DESCRIPTION OF THE TASK: Reproduce exactly, and solely, the lines running from the top of the data below through the line with "FAQs (329, 977)", both inclusive. Omit pictures.

EXCERPTED DATA:
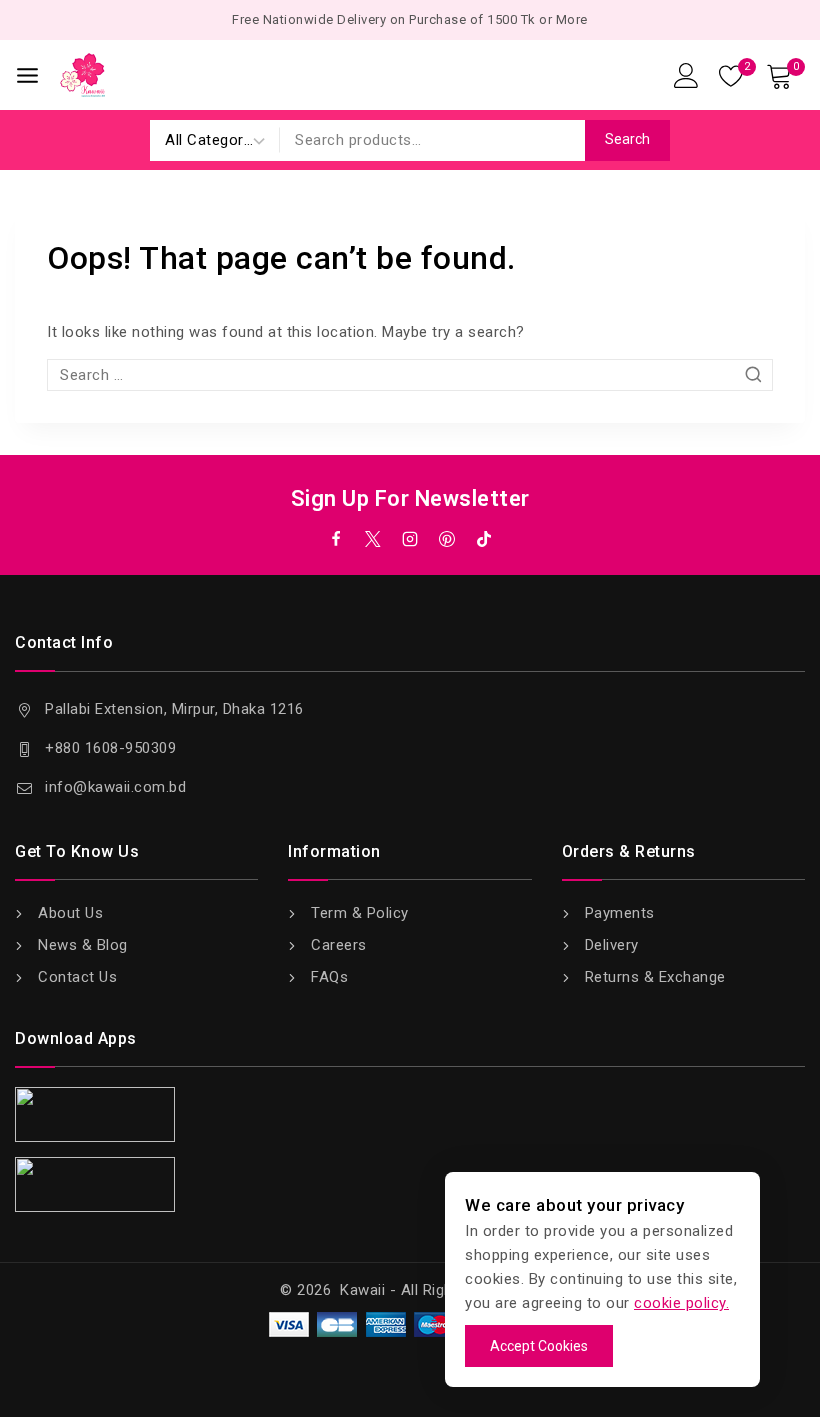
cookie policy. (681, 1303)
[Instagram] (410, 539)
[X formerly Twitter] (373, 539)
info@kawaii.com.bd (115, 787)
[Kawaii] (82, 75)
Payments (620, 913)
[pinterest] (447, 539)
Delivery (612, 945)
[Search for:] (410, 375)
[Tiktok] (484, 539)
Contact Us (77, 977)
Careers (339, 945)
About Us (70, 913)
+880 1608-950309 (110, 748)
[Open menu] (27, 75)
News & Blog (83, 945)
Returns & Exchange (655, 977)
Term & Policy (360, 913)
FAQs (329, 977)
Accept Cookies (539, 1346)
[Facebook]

SOLUTION FOR THIS EXERCISE:
cookie policy. (681, 1303)
[Instagram] (410, 539)
[X formerly Twitter] (373, 539)
info@kawaii.com.bd (115, 787)
[Kawaii] (82, 75)
Payments (620, 913)
[pinterest] (447, 539)
Delivery (612, 945)
[Search for:] (410, 375)
[Tiktok] (484, 539)
Contact Us (77, 977)
Careers (339, 945)
About Us (70, 913)
+880 1608-950309 (110, 748)
[Open menu] (27, 75)
News & Blog (83, 945)
Returns & Exchange (655, 977)
Term & Policy (360, 913)
FAQs (329, 977)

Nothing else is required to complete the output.